L'exemplaire que j'acquis chez Sannino était un pressage anglais à l'état neuf, provenant sans doute d'un vieux stock. Il me coûta 93 F soit environ 25 € actuels en tenant compte de l'érosion monétaire due à l'inflation. C'était une somme en 1985 ! Les disques du label Bear Family tournaient autour des 80 F (soit environ 22 €) chez Sannino, un prix que je trouvais déjà élevé.

Pedal steel guitar
Pour ce nouvel album, les musiciens étaient constitués des Comets d'alors (Rudy Pompilli au saxo, Bill Miller à la guitare solo, Ray Cawley à la basse, Buddy Dee à la batterie), auxquels le producteur Sam Charters avait adjoint des musiciens de studio : Lloyd Green (pedal steel guitar et dobro), Jerry Shook (guitare rythmique) et Bobby Wood (piano). Du beau monde devant les micros, donc. Pourtant, si les solos et les arrangements en harmonie (guitare/saxo/steel) sont parfaitement exécutés, l'ensemble est un peu fade. Rey Cawley est bien discret, notamment sur "Personality" où il joue plus "country" que "rock". Lloyd Green, que j'admire comme l'un des plus grands pedal steel guitaristes copie les ricochets et glissandos de Billy Williamson, l'ancien steel guitariste des Comets. Mais le jeu de pedal steel est trop différent du jeu de lap steel. Quant au dobro, un emploi original pour du rock, il sonne trop "country". Le dobro de Red Rhodes sur l'album de Gene Vincent I'm Back and I'm Proud, en 1969, était plus approprié car les morceaux étaient des airs country. Quant à la guitare rythmique de Jerry Shook, était-elle indispensable ? Le piano suffisait pour soutenir le son.

Album concept

Bill Haley 1973
Just Rock and Roll Music, pressage anglais,
eut sa version française : More Rock and Roll Music.
Just Rock… est un album concept en ce qu'il rassemble des titres de rock-and-roll, comme l'explique Sam Charters sur la note au verso de la pochette. Le producteur, spécialiste de blues, voulait profiter de la vague de rock revival et du succès de Bill lors du festival de Wembley en août 1972 pour remettre le roi du rock là où ses fans le voulaient. Sur son album précédent (Rock Around the Country, 1970), Haley avait peut-être trop frayé sur les sentiers de la country ; bien qu'artistiquement réussi, le disque fut un échec commercial. Pour Just Rock..., Bill ne chante que des reprises.

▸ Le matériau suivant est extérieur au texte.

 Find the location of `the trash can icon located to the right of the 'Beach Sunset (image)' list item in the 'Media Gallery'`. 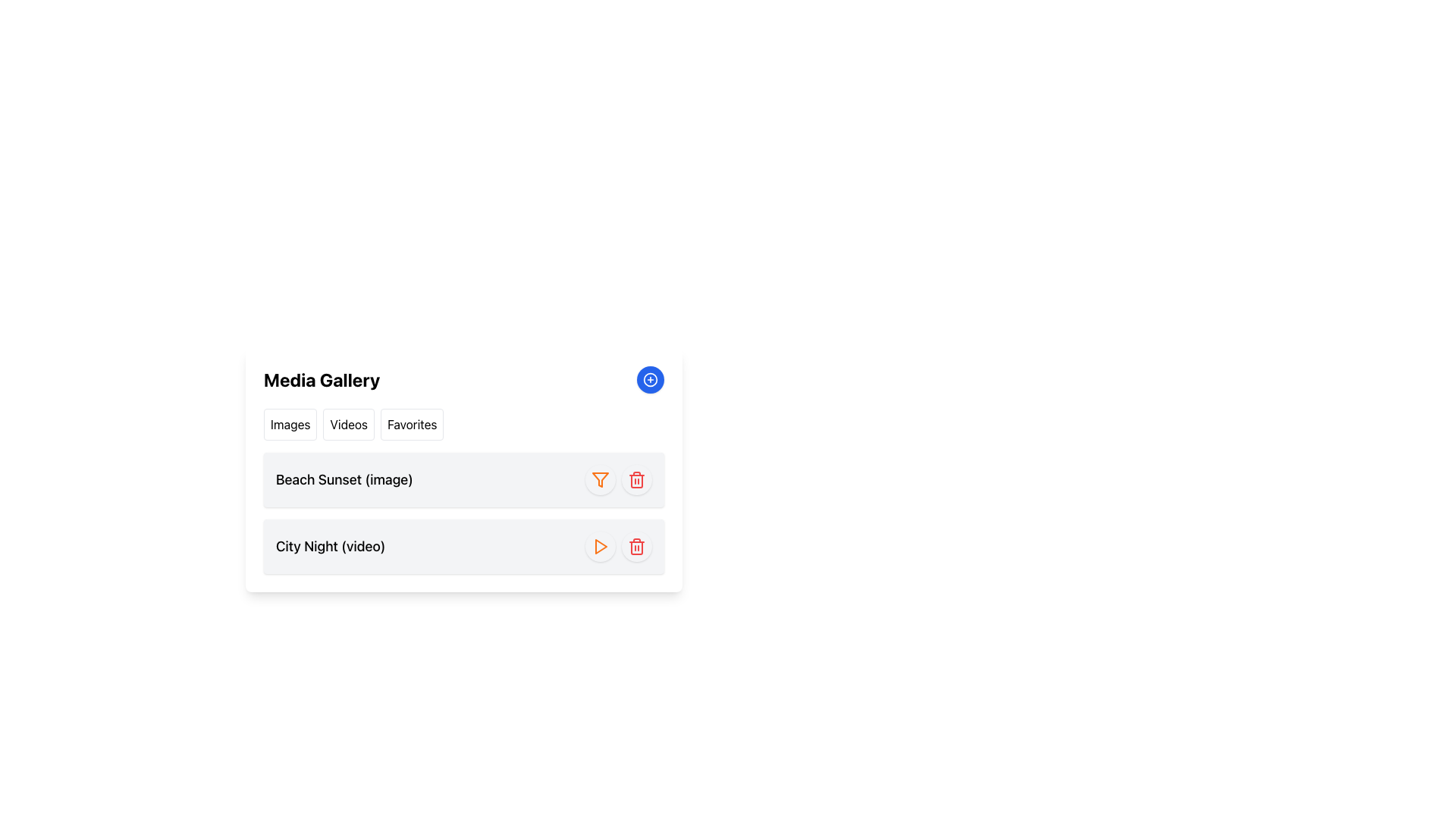

the trash can icon located to the right of the 'Beach Sunset (image)' list item in the 'Media Gallery' is located at coordinates (637, 479).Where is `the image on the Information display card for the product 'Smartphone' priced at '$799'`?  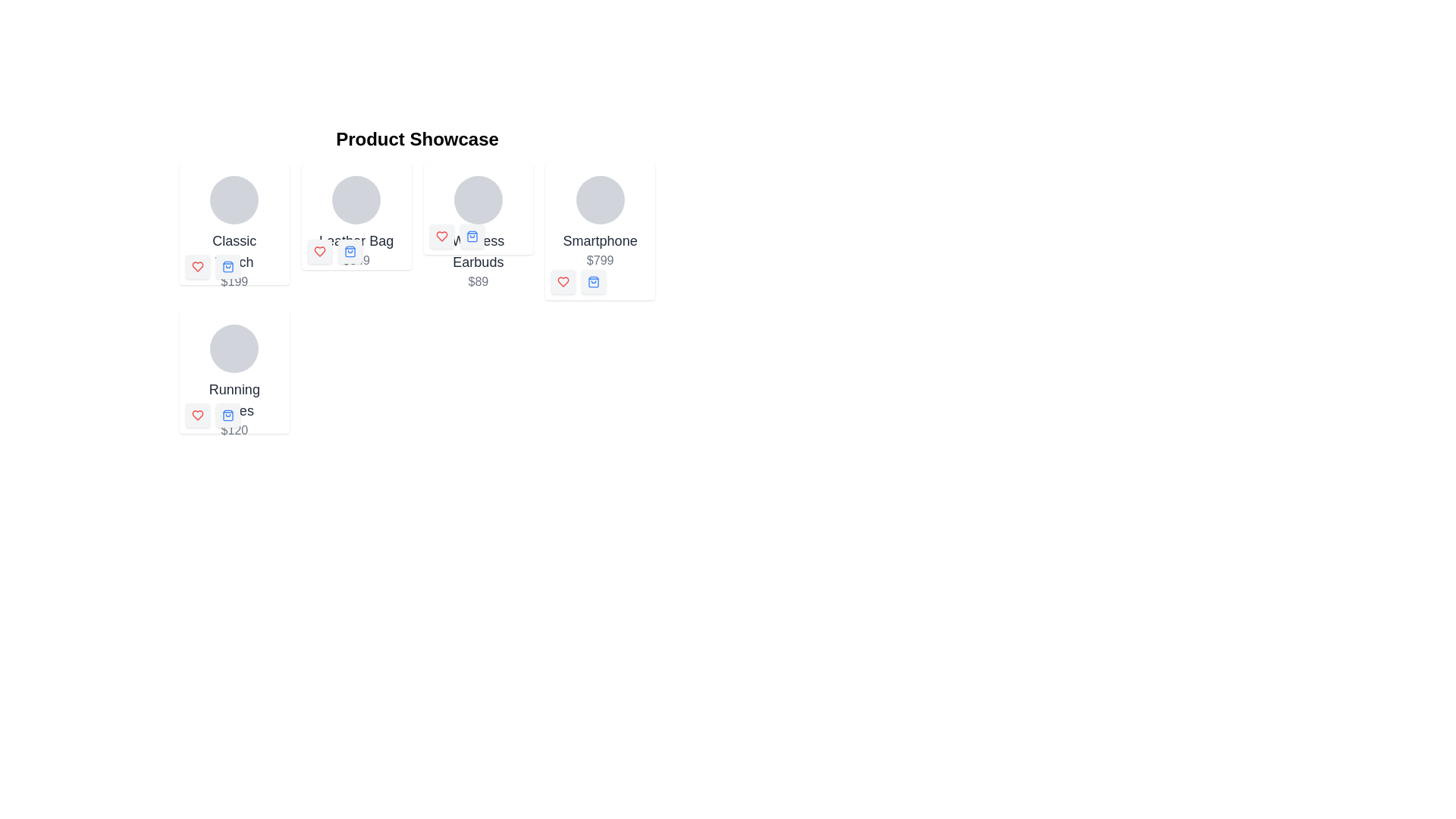
the image on the Information display card for the product 'Smartphone' priced at '$799' is located at coordinates (599, 222).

Quelques bonnes interprétations : "I'm Walking" (quoiqu'un peu molle) ; "Personality" ; "Bring It On Home To Me" (d'excellents solos de guitare et de steel enchaînés) ; "Lawdy, Miss Clawdy". Je retiens aussi "Crazy Man, Crazy": bien que plusieurs fois enregistrée en studio (en 1953 chez Essex, puis en 1960 chez Warner Bros.), la version 1972 est bien rythmée, avec à la fin une ambiance de soirée spécialement créée dans le studio – Rudy Pompilli criant "Git it , babe!". Pour le reste, les énièmes versions de "Flip, Flop and Fly" et "Whole Lotta Shakin' Goin' On" sont de trop. N'y avait-il pas d'autres titres à reprendre ? D'anciens titres Decca ou Essex de Bill, voire des titres d'autres artistes ?
Bill Haley aux studios Woodland.
Billboard, 12 mai 1979, p. 49.

Whiskey

D'après la biographie de Haley signée par John Swenson(1), les sessions de 1972 furent un "cauchemar pour toutes les personnes impliquées". Charters y raconte les difficultés à faire enregistrer Bill, fortement alcoolisé, qu'il fallait "diriger vers le microphone". Le dernier jour, le chanteur aurait hurlé et cassé du mobilier dans le motel, terrorisant les musiciens enfermés dans leurs chambres. "Rock the Joint" en travaux pratiques, en quelque sorte. Heureusement, ces problèmes de whiskey-soda ne tranparaissent pas sur le disque : Haley chante juste.

Plus de détails sur le disque, voir Discogs.com

(1) Bill Haley, John Swenson, W. H. Allen, London, 1982.